-- start of Dataset rows --

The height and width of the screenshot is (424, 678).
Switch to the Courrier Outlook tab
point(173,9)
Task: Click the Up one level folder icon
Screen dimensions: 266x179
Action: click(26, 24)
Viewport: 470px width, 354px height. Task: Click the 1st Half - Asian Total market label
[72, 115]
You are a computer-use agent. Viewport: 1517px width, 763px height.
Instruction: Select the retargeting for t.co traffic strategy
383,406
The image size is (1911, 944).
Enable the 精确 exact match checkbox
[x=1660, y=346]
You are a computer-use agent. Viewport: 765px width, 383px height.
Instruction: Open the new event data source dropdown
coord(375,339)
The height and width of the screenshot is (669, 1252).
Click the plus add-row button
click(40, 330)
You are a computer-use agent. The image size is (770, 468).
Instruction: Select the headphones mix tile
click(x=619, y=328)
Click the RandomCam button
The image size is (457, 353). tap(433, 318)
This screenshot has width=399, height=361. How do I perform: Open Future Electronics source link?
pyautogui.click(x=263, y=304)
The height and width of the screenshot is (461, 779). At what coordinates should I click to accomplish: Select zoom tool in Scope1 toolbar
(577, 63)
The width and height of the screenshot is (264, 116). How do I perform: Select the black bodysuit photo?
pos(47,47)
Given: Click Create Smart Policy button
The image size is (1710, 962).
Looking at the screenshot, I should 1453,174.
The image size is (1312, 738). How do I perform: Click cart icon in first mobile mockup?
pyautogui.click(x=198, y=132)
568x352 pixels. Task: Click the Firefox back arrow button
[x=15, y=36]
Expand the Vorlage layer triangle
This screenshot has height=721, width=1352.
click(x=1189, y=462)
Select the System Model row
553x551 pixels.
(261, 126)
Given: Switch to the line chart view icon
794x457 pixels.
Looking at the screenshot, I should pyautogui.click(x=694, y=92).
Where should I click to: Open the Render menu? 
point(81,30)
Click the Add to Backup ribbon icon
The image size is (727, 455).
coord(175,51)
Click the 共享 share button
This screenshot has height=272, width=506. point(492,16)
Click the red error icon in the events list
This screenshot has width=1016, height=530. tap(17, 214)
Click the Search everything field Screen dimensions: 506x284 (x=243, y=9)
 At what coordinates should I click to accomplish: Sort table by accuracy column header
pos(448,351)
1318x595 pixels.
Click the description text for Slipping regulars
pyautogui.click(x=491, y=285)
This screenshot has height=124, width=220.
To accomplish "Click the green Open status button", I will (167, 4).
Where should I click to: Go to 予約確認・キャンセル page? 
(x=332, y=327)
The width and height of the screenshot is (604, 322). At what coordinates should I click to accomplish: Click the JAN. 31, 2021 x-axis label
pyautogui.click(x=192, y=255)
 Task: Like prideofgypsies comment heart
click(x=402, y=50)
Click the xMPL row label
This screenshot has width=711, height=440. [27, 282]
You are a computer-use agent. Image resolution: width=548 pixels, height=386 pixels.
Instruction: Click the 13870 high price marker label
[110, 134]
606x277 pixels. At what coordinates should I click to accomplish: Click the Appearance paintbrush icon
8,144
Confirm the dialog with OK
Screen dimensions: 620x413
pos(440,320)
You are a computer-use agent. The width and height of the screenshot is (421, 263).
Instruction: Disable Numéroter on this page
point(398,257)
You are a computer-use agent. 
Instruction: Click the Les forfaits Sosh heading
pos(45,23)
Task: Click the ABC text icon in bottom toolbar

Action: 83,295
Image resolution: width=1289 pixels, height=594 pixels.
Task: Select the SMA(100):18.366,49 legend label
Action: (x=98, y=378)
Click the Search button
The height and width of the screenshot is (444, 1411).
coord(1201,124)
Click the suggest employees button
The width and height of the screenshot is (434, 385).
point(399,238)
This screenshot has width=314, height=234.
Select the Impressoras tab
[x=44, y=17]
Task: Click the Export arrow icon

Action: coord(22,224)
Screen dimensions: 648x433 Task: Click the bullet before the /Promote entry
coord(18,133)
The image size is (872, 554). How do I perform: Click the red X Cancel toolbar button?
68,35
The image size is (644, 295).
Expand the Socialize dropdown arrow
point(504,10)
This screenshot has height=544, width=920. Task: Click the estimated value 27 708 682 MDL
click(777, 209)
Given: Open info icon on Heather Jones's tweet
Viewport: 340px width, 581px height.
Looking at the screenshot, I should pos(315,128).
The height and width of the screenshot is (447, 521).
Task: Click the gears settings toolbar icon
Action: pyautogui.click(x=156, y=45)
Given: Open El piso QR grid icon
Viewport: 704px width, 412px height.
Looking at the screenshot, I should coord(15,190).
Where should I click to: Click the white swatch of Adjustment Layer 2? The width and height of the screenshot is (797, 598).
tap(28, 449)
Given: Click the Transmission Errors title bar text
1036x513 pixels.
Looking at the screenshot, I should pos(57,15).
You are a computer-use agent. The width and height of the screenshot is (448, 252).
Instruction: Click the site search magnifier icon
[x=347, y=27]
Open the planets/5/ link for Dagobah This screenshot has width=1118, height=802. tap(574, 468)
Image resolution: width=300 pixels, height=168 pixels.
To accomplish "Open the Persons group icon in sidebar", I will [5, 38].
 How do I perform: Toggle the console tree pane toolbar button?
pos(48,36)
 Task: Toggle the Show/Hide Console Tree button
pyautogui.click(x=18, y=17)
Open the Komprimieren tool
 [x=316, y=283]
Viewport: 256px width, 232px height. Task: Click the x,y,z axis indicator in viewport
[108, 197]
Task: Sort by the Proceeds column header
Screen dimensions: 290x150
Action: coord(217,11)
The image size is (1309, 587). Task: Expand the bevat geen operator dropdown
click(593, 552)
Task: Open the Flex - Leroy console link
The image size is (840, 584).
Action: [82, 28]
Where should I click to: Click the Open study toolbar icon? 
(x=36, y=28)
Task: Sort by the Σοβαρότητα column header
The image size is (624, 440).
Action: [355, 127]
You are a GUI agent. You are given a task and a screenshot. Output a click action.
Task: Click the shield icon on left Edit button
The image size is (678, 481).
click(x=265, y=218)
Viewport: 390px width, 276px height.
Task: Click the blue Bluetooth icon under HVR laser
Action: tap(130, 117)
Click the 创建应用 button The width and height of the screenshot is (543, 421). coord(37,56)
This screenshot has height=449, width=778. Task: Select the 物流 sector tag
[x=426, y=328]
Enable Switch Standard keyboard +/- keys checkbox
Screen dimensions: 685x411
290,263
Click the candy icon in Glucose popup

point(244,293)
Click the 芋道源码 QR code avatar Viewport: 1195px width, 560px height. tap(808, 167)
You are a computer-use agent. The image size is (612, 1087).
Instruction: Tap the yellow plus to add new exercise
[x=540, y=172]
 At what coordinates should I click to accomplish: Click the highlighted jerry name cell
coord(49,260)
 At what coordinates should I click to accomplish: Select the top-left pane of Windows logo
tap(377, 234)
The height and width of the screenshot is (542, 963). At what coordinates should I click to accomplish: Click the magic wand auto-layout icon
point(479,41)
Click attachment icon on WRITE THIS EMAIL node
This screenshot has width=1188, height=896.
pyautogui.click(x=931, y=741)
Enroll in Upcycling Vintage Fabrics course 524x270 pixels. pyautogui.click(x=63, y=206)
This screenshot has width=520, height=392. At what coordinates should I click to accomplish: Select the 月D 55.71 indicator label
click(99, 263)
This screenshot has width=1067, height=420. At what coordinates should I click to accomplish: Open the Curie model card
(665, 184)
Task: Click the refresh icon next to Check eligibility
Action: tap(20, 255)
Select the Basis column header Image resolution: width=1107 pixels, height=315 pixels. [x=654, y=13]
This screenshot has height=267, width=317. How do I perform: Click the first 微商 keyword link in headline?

-- end of Dataset rows --

What to work on
Reproduce every line above, changing nothing.

Exercise response
The height and width of the screenshot is (424, 678).
Switch to the Courrier Outlook tab
point(173,9)
Task: Click the Up one level folder icon
Screen dimensions: 266x179
Action: click(26, 24)
Viewport: 470px width, 354px height. Task: Click the 1st Half - Asian Total market label
[72, 115]
You are a computer-use agent. Viewport: 1517px width, 763px height.
Instruction: Select the retargeting for t.co traffic strategy
383,406
The image size is (1911, 944).
Enable the 精确 exact match checkbox
[x=1660, y=346]
You are a computer-use agent. Viewport: 765px width, 383px height.
Instruction: Open the new event data source dropdown
coord(375,339)
The height and width of the screenshot is (669, 1252).
Click the plus add-row button
click(40, 330)
You are a computer-use agent. The image size is (770, 468).
Instruction: Select the headphones mix tile
click(x=619, y=328)
Click the RandomCam button
The image size is (457, 353). tap(433, 318)
This screenshot has width=399, height=361. How do I perform: Open Future Electronics source link?
pyautogui.click(x=263, y=304)
The height and width of the screenshot is (461, 779). At what coordinates should I click to accomplish: Select zoom tool in Scope1 toolbar
(577, 63)
The width and height of the screenshot is (264, 116). How do I perform: Select the black bodysuit photo?
pos(47,47)
Given: Click Create Smart Policy button
The image size is (1710, 962).
Looking at the screenshot, I should 1453,174.
The image size is (1312, 738). How do I perform: Click cart icon in first mobile mockup?
pyautogui.click(x=198, y=132)
568x352 pixels. Task: Click the Firefox back arrow button
[x=15, y=36]
Expand the Vorlage layer triangle
This screenshot has height=721, width=1352.
click(x=1189, y=462)
Select the System Model row
553x551 pixels.
(261, 126)
Given: Switch to the line chart view icon
794x457 pixels.
Looking at the screenshot, I should pyautogui.click(x=694, y=92).
Where should I click to: Open the Render menu? 
point(81,30)
Click the Add to Backup ribbon icon
The image size is (727, 455).
coord(175,51)
Click the 共享 share button
This screenshot has height=272, width=506. point(492,16)
Click the red error icon in the events list
This screenshot has width=1016, height=530. tap(17, 214)
Click the Search everything field Screen dimensions: 506x284 (x=243, y=9)
 At what coordinates should I click to accomplish: Sort table by accuracy column header
pos(448,351)
1318x595 pixels.
Click the description text for Slipping regulars
pyautogui.click(x=491, y=285)
This screenshot has height=124, width=220.
To accomplish "Click the green Open status button", I will (167, 4).
Where should I click to: Go to 予約確認・キャンセル page? 
(x=332, y=327)
The width and height of the screenshot is (604, 322). At what coordinates should I click to accomplish: Click the JAN. 31, 2021 x-axis label
pyautogui.click(x=192, y=255)
 Task: Like prideofgypsies comment heart
click(x=402, y=50)
Click the xMPL row label
This screenshot has width=711, height=440. [27, 282]
You are a computer-use agent. Image resolution: width=548 pixels, height=386 pixels.
Instruction: Click the 13870 high price marker label
[110, 134]
606x277 pixels. At what coordinates should I click to accomplish: Click the Appearance paintbrush icon
8,144
Confirm the dialog with OK
Screen dimensions: 620x413
pos(440,320)
You are a computer-use agent. The width and height of the screenshot is (421, 263).
Instruction: Disable Numéroter on this page
point(398,257)
You are a computer-use agent. 
Instruction: Click the Les forfaits Sosh heading
pos(45,23)
Task: Click the ABC text icon in bottom toolbar

Action: 83,295
Image resolution: width=1289 pixels, height=594 pixels.
Task: Select the SMA(100):18.366,49 legend label
Action: (x=98, y=378)
Click the Search button
The height and width of the screenshot is (444, 1411).
coord(1201,124)
Click the suggest employees button
The width and height of the screenshot is (434, 385).
point(399,238)
This screenshot has width=314, height=234.
Select the Impressoras tab
[x=44, y=17]
Task: Click the Export arrow icon

Action: coord(22,224)
Screen dimensions: 648x433 Task: Click the bullet before the /Promote entry
coord(18,133)
The image size is (872, 554). How do I perform: Click the red X Cancel toolbar button?
68,35
The image size is (644, 295).
Expand the Socialize dropdown arrow
point(504,10)
This screenshot has height=544, width=920. Task: Click the estimated value 27 708 682 MDL
click(777, 209)
Given: Open info icon on Heather Jones's tweet
Viewport: 340px width, 581px height.
Looking at the screenshot, I should pos(315,128).
The height and width of the screenshot is (447, 521).
Task: Click the gears settings toolbar icon
Action: pyautogui.click(x=156, y=45)
Given: Open El piso QR grid icon
Viewport: 704px width, 412px height.
Looking at the screenshot, I should coord(15,190).
Where should I click to: Click the white swatch of Adjustment Layer 2? The width and height of the screenshot is (797, 598).
tap(28, 449)
Given: Click the Transmission Errors title bar text
1036x513 pixels.
Looking at the screenshot, I should pos(57,15).
You are a computer-use agent. The width and height of the screenshot is (448, 252).
Instruction: Click the site search magnifier icon
[x=347, y=27]
Open the planets/5/ link for Dagobah This screenshot has width=1118, height=802. tap(574, 468)
Image resolution: width=300 pixels, height=168 pixels.
To accomplish "Open the Persons group icon in sidebar", I will [5, 38].
 How do I perform: Toggle the console tree pane toolbar button?
pos(48,36)
 Task: Toggle the Show/Hide Console Tree button
pyautogui.click(x=18, y=17)
Open the Komprimieren tool
 [x=316, y=283]
Viewport: 256px width, 232px height. Task: Click the x,y,z axis indicator in viewport
[108, 197]
Task: Sort by the Proceeds column header
Screen dimensions: 290x150
Action: coord(217,11)
The image size is (1309, 587). Task: Expand the bevat geen operator dropdown
click(593, 552)
Task: Open the Flex - Leroy console link
The image size is (840, 584).
Action: [82, 28]
Where should I click to: Click the Open study toolbar icon? 
(x=36, y=28)
Task: Sort by the Σοβαρότητα column header
The image size is (624, 440).
Action: [355, 127]
You are a GUI agent. You are given a task and a screenshot. Output a click action.
Task: Click the shield icon on left Edit button
The image size is (678, 481).
click(x=265, y=218)
Viewport: 390px width, 276px height.
Task: Click the blue Bluetooth icon under HVR laser
Action: tap(130, 117)
Click the 创建应用 button The width and height of the screenshot is (543, 421). coord(37,56)
This screenshot has height=449, width=778. Task: Select the 物流 sector tag
[x=426, y=328]
Enable Switch Standard keyboard +/- keys checkbox
Screen dimensions: 685x411
290,263
Click the candy icon in Glucose popup

point(244,293)
Click the 芋道源码 QR code avatar Viewport: 1195px width, 560px height. tap(808, 167)
You are a computer-use agent. The image size is (612, 1087).
Instruction: Tap the yellow plus to add new exercise
[x=540, y=172]
 At what coordinates should I click to accomplish: Click the highlighted jerry name cell
coord(49,260)
 At what coordinates should I click to accomplish: Select the top-left pane of Windows logo
tap(377, 234)
The height and width of the screenshot is (542, 963). At what coordinates should I click to accomplish: Click the magic wand auto-layout icon
point(479,41)
Click attachment icon on WRITE THIS EMAIL node
This screenshot has width=1188, height=896.
pyautogui.click(x=931, y=741)
Enroll in Upcycling Vintage Fabrics course 524x270 pixels. pyautogui.click(x=63, y=206)
This screenshot has width=520, height=392. At what coordinates should I click to accomplish: Select the 月D 55.71 indicator label
click(99, 263)
This screenshot has width=1067, height=420. At what coordinates should I click to accomplish: Open the Curie model card
(665, 184)
Task: Click the refresh icon next to Check eligibility
Action: tap(20, 255)
Select the Basis column header Image resolution: width=1107 pixels, height=315 pixels. [x=654, y=13]
This screenshot has height=267, width=317. How do I perform: Click the first 微商 keyword link in headline?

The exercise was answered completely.